Happy New Year from George Osborne. A nice increase to the VAT rate from 17.5% to 20% welcomed us on 4th January.
The VAT rise was a strategy set up by the government to diminish the UK’s high budget deficit and raise more than £13 billion a year. However there are growing concerns the VAT rise could damage employment and the growth of the economy.
Essentially a higher VAT rate is detrimental for businesses
Trading conditions have become much tougher for retailers. Online shopping organization Kelkoo and the Centre for Retail Research conducted research into the impact of the VAT rise on retailers. They forecast in the first three months of 2011 the VAT rise would reduce sales by £2.2 billion. In contrast, the YouGov SME survey found 6 out of 10 decision makers did not feel the VAT increase would have much of a negative impact on their respective businesses.
Essentially a higher VAT rate is detrimental for businesses as it means less consumer spending, which could lead to fewer jobs for people who manufacture and sell for a living. Without private investment, the economy will fester, meaning unemployment looms and the deficit remains abundant.
…high income families have a greater share of their annual income remaining
Much debate fringes around whether the VAT rise is regressive or progressive. The Chancellor believes the VAT rise is a progressive manoeuvre: the policy will affect wealthier households more as they buy more expensive products more frequently. Data from the Office for National Statistics’s Family Spending Survey supports the Chancellor’s claims: as a share of expenditure, the richest face losing 0.2% more than the poorest, meaning, according to the ONS, the VAT rise is not regressive.
Defining a regressive or progressive tax is usually measured relative to household income not household spending. When measuring according to household income, the VAT impact to the poorest tenth makes up 2.5% of their income and about 1% for the top tenth, thus the VAT rise is regressive, when we properly calculate its impact according to real life. After buying everything they want or need, high income families have a greater share of their annual income remaining, whereas low earners allocate a greater amount of their income to satisfy their essential needs.
An annual excise of 1% on land value could acquire £50 billion a year for the government
Now there is great unease from the Institute for Fiscal Studies regarding the efficiency of the income-based perspective. Firstly there are issues with the lower tenth of earners; as this consists of unemployed individuals with wealth and pensioners, who are surviving off their savings. Also, there are issues with defining a big spender. Someone could have bought several big-purchase items on a one-off basis, yet as these purchases are burdened by the VAT rise they will be hit hard. They will be placed in the big spender bracket of the spending spectrum even though their spending will probably never reach that level in forthcoming years. The Chancellor has to find a way of assessing a person’s financial position which incorporates both how much someone spends and how much someone earns.

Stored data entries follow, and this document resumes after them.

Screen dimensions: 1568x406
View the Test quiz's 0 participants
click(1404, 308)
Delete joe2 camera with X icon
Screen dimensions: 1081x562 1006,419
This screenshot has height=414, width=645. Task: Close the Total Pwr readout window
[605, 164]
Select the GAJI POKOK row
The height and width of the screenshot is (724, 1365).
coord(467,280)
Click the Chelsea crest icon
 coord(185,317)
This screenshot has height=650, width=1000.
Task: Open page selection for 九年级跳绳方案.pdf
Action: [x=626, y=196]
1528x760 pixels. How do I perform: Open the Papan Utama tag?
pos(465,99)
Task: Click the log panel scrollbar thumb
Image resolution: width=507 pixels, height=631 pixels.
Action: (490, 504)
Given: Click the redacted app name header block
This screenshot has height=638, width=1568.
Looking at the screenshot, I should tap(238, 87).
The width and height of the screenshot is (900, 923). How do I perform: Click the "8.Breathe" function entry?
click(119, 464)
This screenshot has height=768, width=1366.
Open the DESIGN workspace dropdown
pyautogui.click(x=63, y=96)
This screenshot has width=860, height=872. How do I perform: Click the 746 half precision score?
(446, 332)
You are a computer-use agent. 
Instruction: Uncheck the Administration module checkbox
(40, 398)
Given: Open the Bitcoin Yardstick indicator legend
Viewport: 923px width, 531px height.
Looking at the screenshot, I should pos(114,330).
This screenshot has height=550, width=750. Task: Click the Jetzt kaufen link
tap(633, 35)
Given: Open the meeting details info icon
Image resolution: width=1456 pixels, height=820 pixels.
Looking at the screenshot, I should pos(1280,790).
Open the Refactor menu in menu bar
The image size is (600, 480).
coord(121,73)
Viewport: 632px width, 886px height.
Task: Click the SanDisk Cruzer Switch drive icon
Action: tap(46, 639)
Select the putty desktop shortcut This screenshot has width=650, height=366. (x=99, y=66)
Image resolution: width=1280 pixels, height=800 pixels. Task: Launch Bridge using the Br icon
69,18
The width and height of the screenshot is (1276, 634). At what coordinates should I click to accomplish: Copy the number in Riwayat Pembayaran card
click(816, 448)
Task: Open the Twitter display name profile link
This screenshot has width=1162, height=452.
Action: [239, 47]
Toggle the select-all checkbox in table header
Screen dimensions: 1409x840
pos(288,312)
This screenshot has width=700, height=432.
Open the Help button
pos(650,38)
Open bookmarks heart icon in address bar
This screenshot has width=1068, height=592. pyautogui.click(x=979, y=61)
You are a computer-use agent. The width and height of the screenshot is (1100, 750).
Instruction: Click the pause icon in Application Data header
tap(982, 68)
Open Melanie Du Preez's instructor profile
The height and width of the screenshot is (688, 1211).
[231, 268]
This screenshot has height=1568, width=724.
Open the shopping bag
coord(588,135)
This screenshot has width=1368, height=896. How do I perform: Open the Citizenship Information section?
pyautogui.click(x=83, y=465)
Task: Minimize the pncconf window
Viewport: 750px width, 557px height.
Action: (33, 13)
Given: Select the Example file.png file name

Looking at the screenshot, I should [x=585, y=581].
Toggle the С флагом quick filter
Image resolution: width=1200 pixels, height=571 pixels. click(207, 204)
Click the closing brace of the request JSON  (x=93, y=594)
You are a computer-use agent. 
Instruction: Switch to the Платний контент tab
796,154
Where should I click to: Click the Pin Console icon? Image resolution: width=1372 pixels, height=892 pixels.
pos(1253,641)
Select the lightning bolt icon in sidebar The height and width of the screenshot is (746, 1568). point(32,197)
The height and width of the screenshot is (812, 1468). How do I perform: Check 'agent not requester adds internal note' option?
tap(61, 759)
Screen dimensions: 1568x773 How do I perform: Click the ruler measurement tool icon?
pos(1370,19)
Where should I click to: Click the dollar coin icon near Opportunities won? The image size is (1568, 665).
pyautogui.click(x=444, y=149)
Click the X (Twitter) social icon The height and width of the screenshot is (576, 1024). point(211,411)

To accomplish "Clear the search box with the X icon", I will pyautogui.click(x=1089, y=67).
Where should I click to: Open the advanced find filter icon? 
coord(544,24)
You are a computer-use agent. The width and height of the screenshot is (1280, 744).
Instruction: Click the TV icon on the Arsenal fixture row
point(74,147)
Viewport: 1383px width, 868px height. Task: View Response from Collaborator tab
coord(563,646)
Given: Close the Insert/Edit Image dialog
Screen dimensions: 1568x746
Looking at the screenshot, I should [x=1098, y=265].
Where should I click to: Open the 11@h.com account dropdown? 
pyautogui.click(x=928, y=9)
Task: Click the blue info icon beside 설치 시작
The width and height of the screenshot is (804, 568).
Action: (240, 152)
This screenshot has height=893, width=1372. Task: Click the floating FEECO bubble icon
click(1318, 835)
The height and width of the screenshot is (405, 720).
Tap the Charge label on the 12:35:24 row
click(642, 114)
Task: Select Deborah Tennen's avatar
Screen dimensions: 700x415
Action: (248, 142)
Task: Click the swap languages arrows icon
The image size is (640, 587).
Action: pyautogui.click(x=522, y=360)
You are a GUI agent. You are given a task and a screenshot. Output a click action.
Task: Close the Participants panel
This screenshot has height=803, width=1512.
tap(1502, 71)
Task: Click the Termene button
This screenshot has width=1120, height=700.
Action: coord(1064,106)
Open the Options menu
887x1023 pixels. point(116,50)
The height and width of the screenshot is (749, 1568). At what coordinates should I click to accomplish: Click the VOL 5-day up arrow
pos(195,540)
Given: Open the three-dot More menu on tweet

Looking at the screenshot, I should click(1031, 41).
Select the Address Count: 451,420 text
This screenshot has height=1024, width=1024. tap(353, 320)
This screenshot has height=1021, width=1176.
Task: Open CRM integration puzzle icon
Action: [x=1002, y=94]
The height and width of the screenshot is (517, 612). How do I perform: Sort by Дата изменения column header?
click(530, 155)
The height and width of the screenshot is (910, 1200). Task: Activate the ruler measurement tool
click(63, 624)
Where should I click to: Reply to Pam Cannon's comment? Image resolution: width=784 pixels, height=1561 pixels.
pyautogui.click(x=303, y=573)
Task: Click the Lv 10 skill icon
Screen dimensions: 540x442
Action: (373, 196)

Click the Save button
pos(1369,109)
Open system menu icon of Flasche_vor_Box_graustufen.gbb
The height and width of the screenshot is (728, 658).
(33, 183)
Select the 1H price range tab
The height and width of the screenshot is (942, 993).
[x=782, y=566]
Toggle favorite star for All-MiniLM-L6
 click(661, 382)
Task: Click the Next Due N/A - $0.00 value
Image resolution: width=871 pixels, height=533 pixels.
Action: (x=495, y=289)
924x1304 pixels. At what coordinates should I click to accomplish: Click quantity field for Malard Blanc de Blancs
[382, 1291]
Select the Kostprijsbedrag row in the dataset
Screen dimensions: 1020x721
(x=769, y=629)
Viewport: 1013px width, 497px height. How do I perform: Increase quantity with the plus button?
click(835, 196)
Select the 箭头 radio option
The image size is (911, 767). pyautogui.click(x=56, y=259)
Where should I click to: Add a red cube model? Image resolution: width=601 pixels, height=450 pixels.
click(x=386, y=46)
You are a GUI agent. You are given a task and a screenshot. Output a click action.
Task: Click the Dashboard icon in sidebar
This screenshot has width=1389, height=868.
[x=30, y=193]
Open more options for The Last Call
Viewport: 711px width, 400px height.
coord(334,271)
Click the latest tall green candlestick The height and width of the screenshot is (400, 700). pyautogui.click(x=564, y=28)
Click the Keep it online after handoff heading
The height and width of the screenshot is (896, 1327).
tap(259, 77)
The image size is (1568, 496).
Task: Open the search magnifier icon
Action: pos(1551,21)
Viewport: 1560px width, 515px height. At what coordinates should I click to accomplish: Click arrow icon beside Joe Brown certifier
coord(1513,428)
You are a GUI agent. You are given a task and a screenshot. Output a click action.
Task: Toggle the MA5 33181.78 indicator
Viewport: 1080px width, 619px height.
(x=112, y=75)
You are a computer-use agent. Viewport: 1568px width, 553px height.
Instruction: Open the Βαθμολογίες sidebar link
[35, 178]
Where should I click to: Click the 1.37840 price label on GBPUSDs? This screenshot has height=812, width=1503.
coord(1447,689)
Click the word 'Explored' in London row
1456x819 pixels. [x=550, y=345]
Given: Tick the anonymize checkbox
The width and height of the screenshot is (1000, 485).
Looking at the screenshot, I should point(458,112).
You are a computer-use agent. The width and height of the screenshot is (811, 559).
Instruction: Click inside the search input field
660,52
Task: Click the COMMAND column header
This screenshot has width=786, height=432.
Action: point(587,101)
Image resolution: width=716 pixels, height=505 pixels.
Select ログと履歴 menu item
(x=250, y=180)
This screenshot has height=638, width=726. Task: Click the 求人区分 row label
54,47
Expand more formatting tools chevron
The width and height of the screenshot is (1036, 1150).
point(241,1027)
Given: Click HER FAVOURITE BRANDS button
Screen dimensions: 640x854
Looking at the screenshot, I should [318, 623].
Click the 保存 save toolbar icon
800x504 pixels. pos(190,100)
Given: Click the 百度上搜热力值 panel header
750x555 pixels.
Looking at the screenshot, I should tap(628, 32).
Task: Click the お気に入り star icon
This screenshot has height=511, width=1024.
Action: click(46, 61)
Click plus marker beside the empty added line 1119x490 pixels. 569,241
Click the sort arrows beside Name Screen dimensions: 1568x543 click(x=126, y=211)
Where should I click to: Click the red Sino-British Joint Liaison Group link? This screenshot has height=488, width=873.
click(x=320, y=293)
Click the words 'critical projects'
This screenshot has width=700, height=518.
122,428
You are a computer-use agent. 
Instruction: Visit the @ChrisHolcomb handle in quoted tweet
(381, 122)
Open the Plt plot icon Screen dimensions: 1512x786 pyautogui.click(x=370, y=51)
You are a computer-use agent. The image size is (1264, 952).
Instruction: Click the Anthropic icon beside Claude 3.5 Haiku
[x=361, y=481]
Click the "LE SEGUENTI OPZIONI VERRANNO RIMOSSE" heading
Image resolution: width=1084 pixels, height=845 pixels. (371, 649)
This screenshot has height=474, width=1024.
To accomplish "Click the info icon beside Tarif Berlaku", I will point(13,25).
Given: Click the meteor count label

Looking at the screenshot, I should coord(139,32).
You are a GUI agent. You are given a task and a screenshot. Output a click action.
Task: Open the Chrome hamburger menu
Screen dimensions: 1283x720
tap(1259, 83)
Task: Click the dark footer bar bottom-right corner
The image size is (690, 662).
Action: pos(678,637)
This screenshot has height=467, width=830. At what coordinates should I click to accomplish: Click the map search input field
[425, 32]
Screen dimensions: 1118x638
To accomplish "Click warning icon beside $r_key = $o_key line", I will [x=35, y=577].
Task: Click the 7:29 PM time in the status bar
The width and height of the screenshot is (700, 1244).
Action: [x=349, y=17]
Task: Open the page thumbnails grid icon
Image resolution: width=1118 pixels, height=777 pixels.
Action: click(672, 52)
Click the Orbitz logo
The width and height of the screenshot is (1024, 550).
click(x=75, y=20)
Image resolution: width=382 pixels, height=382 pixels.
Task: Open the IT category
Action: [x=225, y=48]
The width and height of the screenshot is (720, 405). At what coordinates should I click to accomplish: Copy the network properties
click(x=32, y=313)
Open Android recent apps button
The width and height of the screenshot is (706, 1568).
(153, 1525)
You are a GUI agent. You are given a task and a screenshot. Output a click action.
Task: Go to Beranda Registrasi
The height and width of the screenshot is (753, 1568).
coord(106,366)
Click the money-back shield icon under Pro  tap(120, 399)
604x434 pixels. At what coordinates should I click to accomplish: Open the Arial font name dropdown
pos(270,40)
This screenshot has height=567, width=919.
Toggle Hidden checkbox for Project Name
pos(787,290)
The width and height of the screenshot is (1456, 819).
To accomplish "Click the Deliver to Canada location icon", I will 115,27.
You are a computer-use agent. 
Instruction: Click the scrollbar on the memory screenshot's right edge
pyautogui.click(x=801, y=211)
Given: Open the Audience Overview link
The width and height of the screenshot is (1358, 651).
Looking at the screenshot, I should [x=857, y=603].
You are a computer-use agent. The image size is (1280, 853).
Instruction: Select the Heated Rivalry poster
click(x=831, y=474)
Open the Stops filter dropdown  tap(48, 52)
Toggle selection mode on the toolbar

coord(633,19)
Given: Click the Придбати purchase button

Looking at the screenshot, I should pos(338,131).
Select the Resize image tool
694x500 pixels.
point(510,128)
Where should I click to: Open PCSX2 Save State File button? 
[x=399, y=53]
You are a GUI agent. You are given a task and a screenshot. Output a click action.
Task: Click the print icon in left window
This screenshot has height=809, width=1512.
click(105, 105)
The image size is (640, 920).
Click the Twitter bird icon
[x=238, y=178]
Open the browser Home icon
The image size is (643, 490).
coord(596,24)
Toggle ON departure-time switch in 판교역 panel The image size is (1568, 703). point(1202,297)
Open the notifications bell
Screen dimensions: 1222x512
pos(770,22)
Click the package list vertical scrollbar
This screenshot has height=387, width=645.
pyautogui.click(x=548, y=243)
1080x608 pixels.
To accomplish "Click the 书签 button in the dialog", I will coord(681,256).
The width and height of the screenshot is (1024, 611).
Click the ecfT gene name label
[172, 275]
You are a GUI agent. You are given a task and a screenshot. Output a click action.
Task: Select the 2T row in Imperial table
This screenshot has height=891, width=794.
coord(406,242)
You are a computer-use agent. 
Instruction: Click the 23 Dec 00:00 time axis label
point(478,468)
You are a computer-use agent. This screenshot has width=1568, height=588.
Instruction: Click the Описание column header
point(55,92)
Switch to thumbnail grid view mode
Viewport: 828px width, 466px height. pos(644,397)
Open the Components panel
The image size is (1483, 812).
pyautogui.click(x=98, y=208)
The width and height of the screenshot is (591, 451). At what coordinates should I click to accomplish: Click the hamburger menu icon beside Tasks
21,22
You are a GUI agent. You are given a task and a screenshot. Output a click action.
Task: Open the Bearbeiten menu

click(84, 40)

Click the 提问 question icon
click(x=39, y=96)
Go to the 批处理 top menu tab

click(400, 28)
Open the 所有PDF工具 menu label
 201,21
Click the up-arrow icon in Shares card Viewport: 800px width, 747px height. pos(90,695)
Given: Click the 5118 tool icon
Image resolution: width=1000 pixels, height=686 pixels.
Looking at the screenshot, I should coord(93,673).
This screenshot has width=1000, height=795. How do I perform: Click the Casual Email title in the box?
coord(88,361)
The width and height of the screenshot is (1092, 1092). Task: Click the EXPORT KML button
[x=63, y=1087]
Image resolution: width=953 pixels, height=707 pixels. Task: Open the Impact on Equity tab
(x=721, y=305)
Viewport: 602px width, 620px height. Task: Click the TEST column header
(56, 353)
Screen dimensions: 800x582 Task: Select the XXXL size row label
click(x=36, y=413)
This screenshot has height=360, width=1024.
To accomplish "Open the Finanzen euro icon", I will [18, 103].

Several political commentators have suggested alternatives to the VAT rise which would amend the budget deficit, such as reducing spending by more than 3.3% and proposing taxes on carbon and financial transactions next year which, in turn, would impose tax on land values. An annual excise of 1% on land value could acquire £50 billion a year for the government.
In essence, the VAT rise seems unnecessary and may have a substantial impact on everyone, but especially those from low to average salary backgrounds. The government really needs to reassess how they define a person’s financial position and must consider better alternatives to cutting the budget deficit.